Isa Mubiru

Personal information
- Full name: Isa Mubiru
- Date of birth: October 10, 1996 (age 29)
- Place of birth: Kajjansi, Uganda
- Position: Left back

Team information
- Current team: KCCA FC

Youth career
- Zana Mixed School
- Agro Link Namasuba
- Buddo Secondary School
- St. Mary's Senior Secondary School
- Soana Junior Team

Senior career*
- Years: Team / Apps / (Gls)
- –2019: Tooro United (Soana FC)
- 2019–2022: UPDF FC / 19 / (14)
- 2022–2023: Vipers SC
- 2024–: KCCA FC

= Isa Mubiru =

Ugandan footballer

Isa Mubiru (born 10 October 1996 ) is a Ugandan football player who plays as a defender for KCCA football club. He has previously played for UPDF FC and VIPERS SC. In 2020/2021 season, Mubiru won 2 pilsner man of the match accolades.

==Early life==
Mubiru was born to Nulu Nakazzi ( mother) and Nsubuga Hamidu (father) in Kajjansi. He studied his primary education from Zana mixed school. He continued his education at the secondary level from Agro Link Namasuba, Buddo secondary school, and Zana mixed for his O' level. For his A' level education , Mubiru attended St.Mary's senior secondary school.

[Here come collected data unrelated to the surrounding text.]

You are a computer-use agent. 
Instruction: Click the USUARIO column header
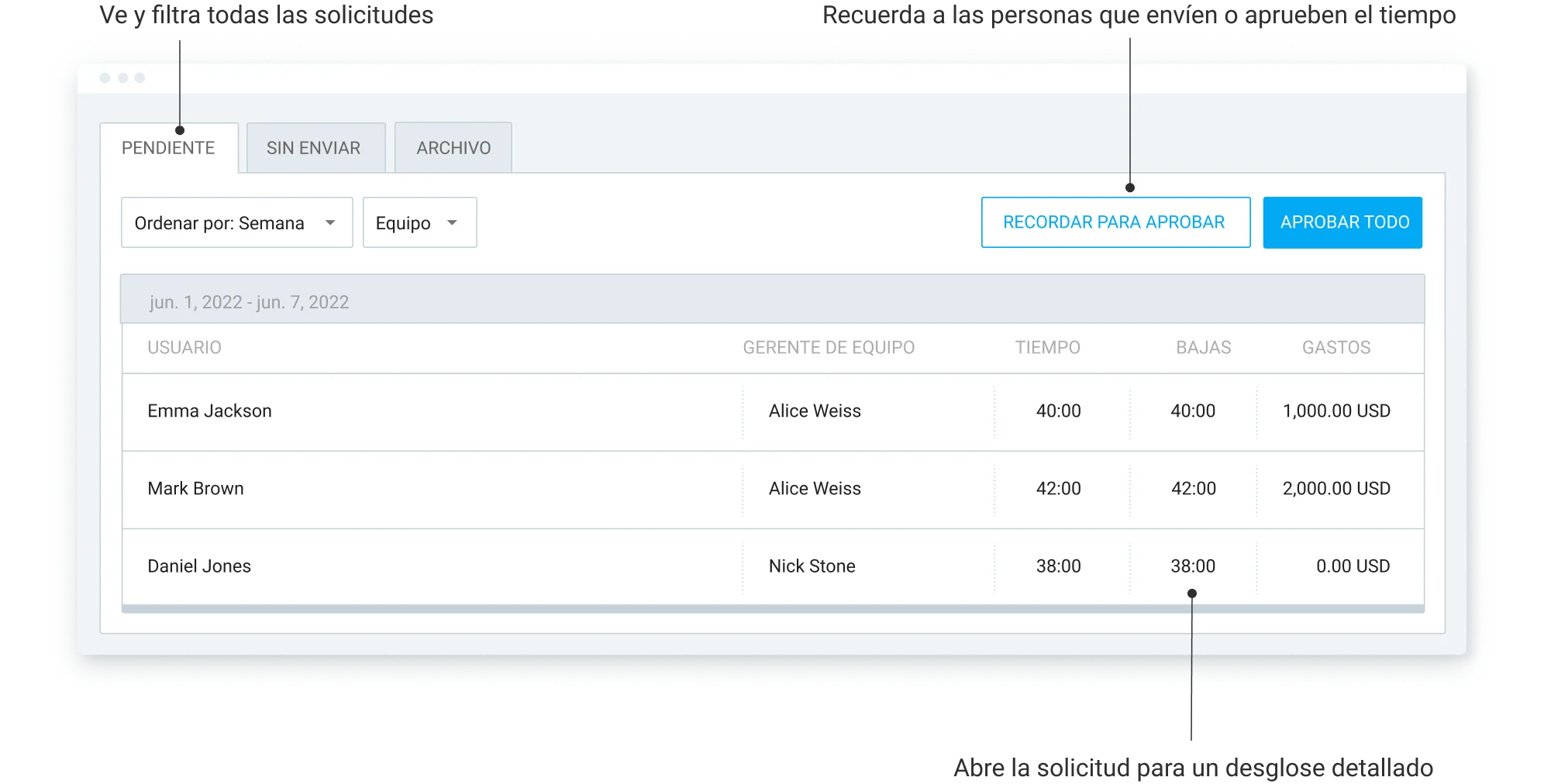tap(184, 347)
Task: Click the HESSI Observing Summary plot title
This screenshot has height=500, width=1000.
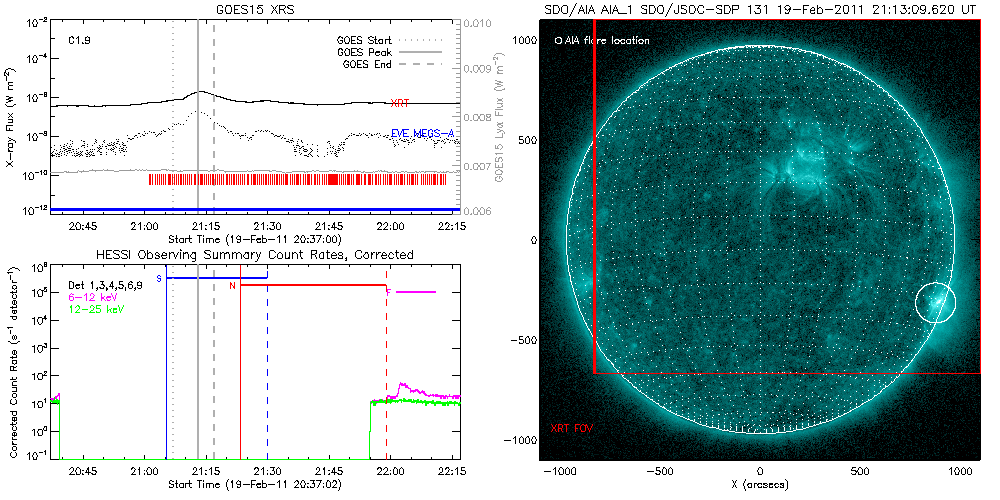Action: click(253, 256)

Mubiru started his career at a young age playing for the school football teams he attended during his primary and secondary level. He joined the soana junior team in the FUFA junior team and made it to the senior soana team in the Uganda premier league.

== Club career ==

=== Tooro United ===
Tooro United formerly known as Soana FC, was where Mubiru Isa began his professional career. He was the pillar for the club in defense and offense for two seasons.

=== UPDF FC ===
He joined Uganda People's Defence Force club ( UPDF) following the expiry of his contract at Tooro United . Over the course 19 matches, Mubiru soccered 14 goals. During the 2020-21 season he received 2 pilsner " man of the match accolades" one against Express and another against Busoga united.

=== VIPERS SC ===
Mubiru joined Vipers for the 2022/2023 season as a left back for the club giving him opportunity to further develop his defense skills.

=== KCCA FC ===
Mubiru transferred to KCCA FC after the 2023/2024 season at Vipers. He has signed a 2 years contract with KCCA FC for the year 2025-2026.